■ **TO DO**:
Set down every line from the one with "Given: Open the passenger vClass dropdown" to the end of the entries, both ends included, exactly as it reads and without pictures.

Collected data entries:

......

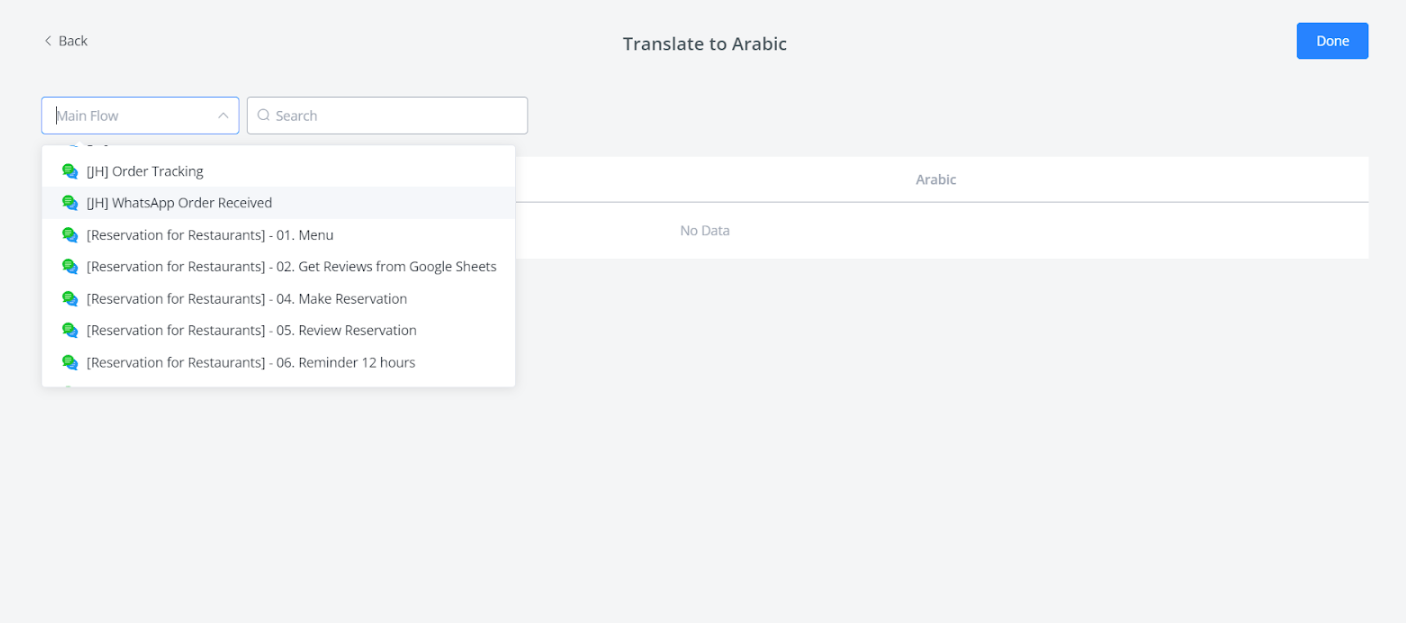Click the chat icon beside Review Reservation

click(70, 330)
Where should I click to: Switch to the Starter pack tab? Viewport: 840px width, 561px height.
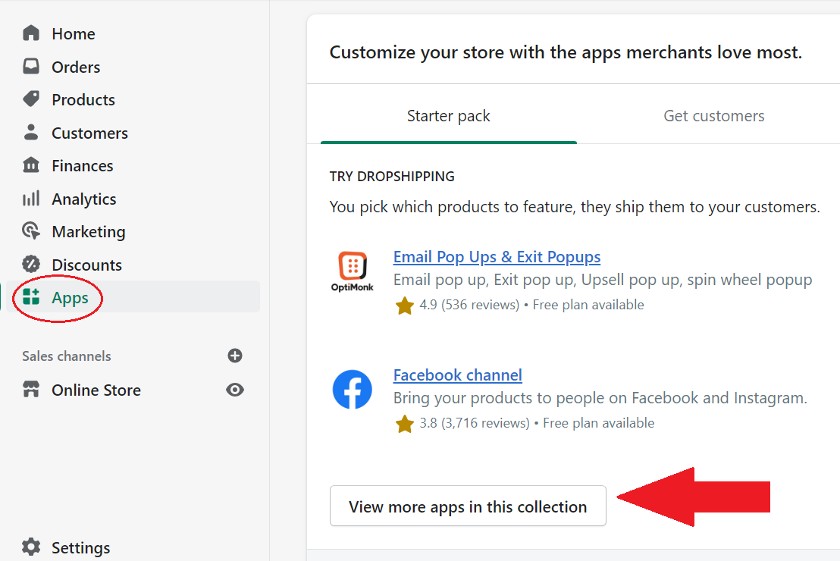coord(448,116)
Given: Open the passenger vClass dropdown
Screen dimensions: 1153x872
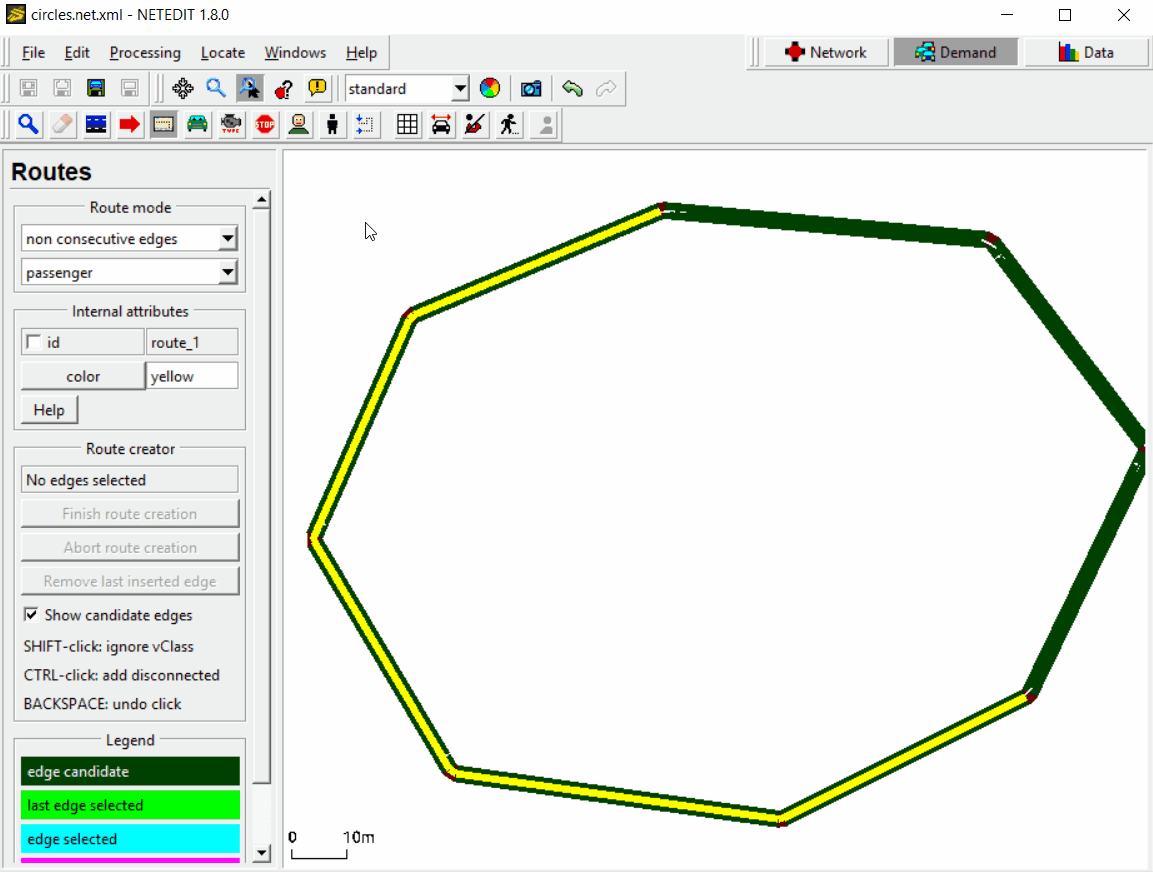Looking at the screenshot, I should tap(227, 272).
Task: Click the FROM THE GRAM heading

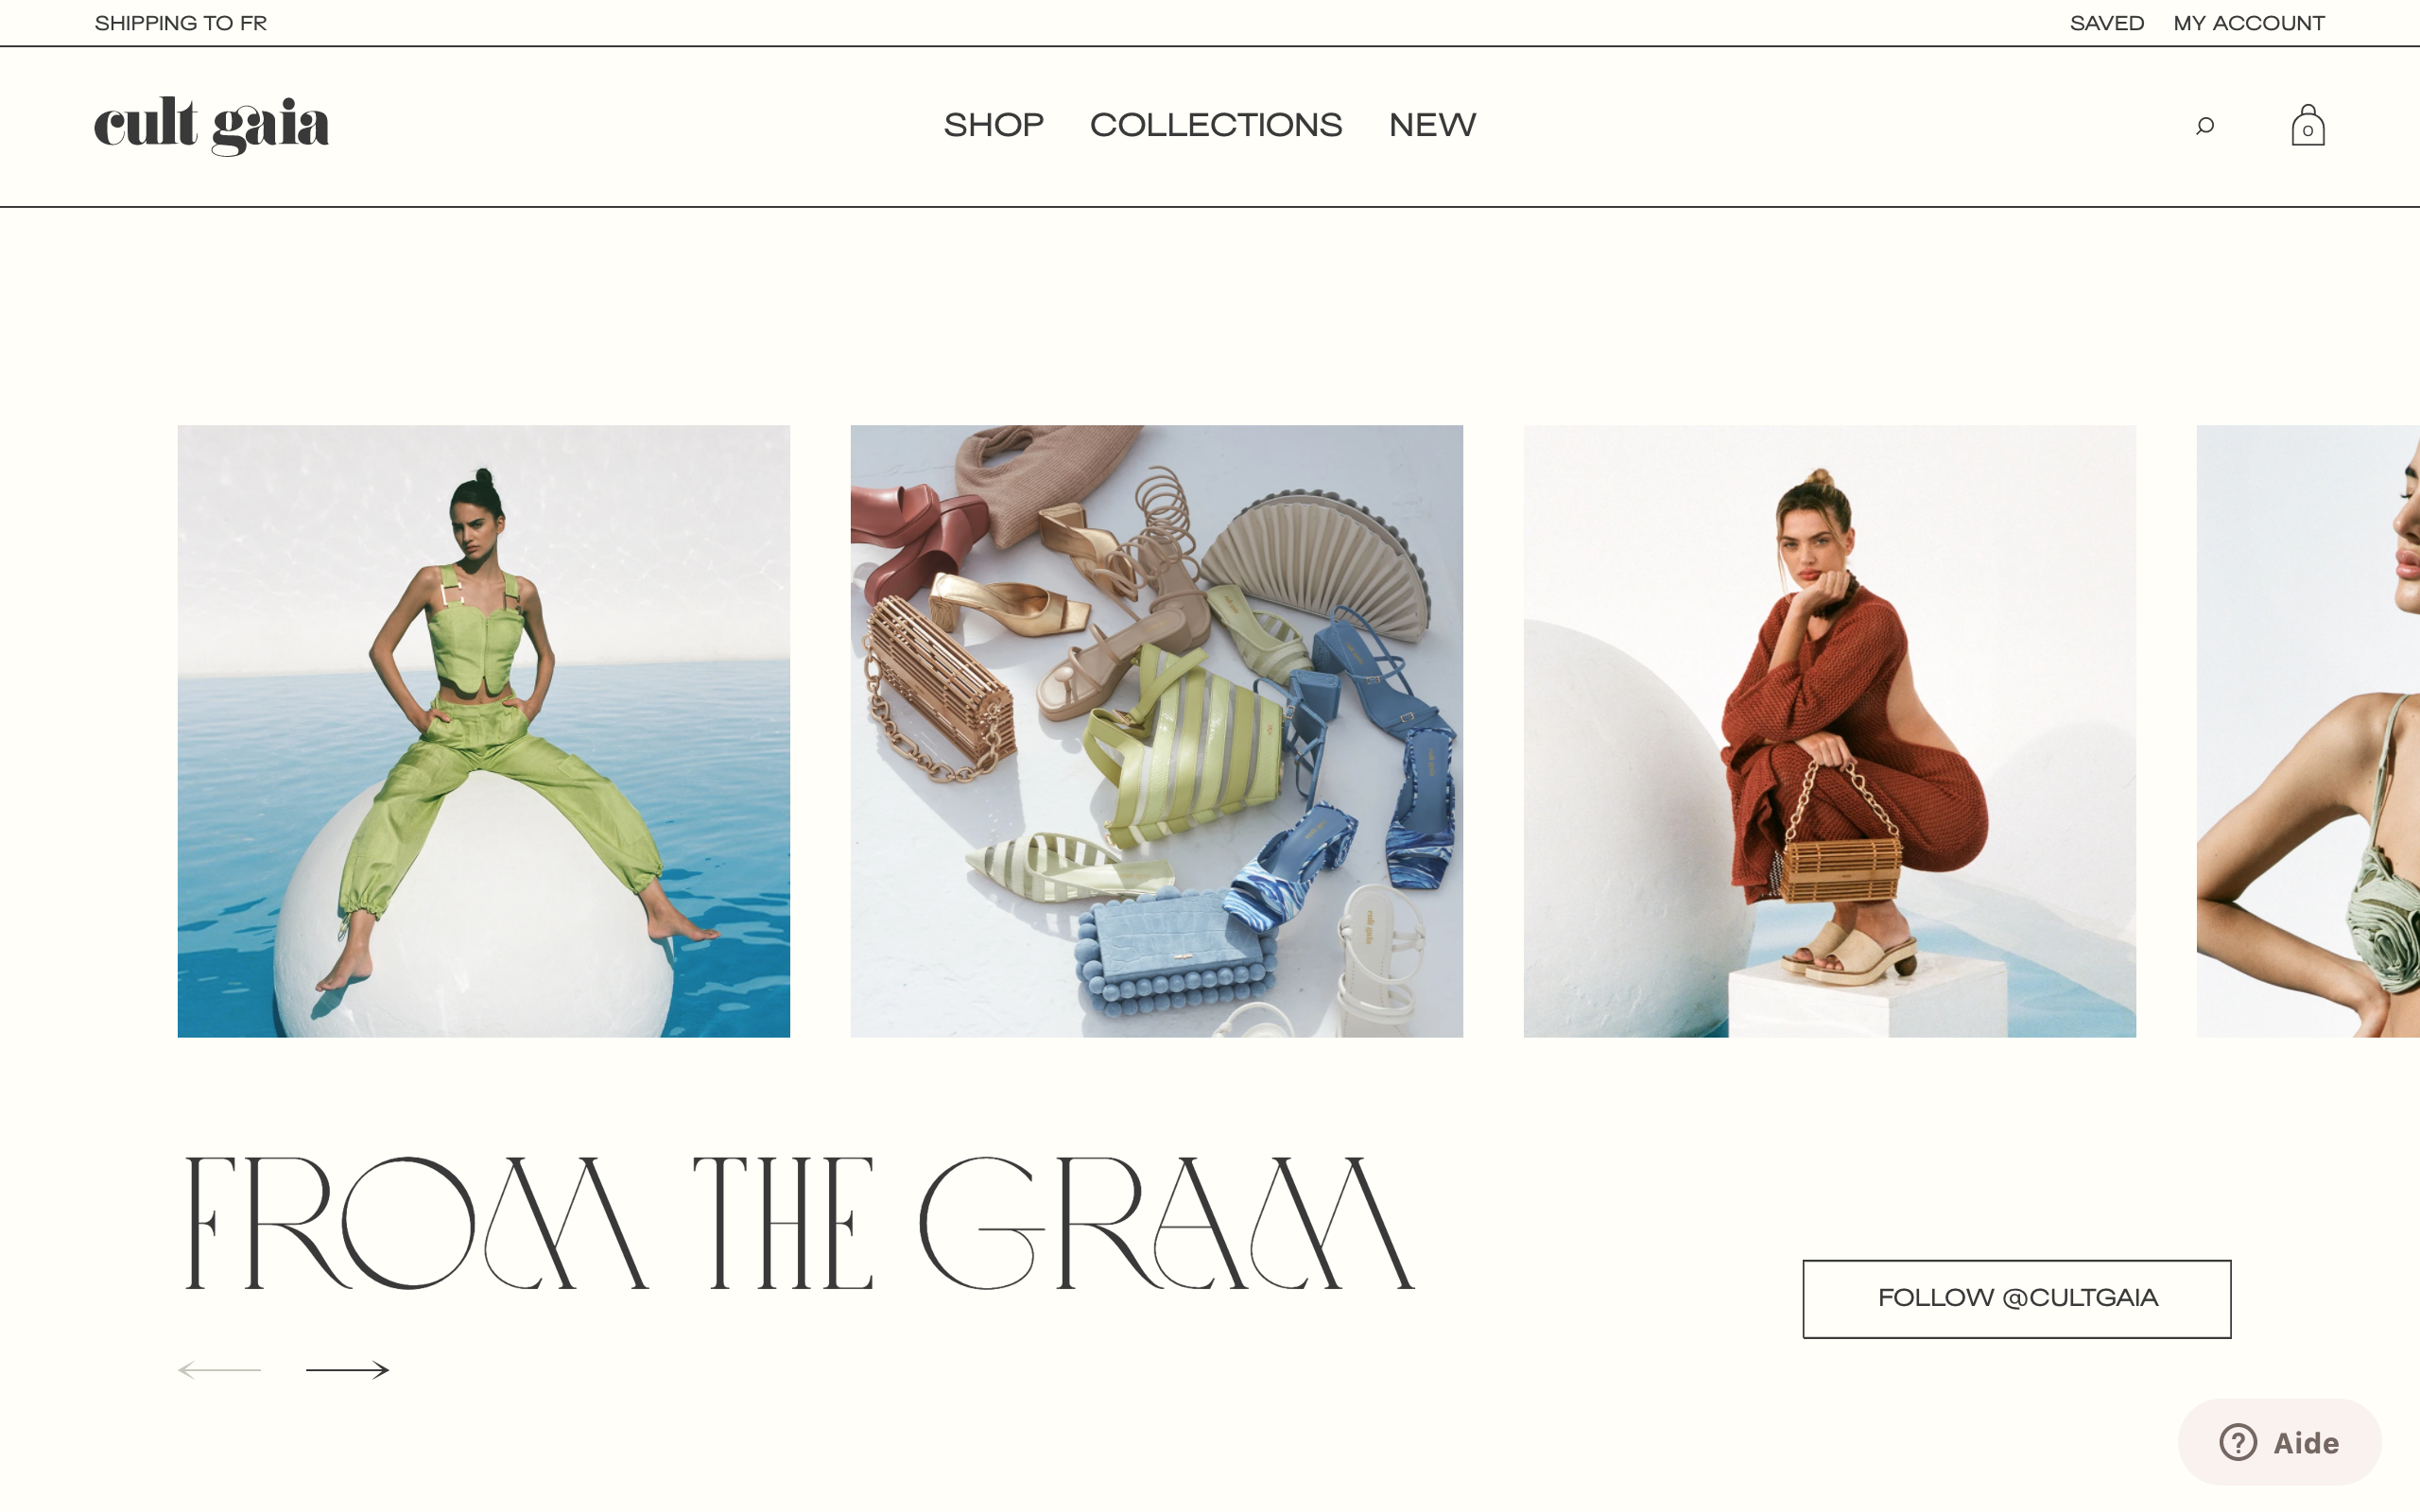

......

■ **EXERCISE OUTPUT**:
Given: Open the passenger vClass dropdown
Screen dimensions: 1153x872
Looking at the screenshot, I should tap(227, 272).
Task: Click the FROM THE GRAM heading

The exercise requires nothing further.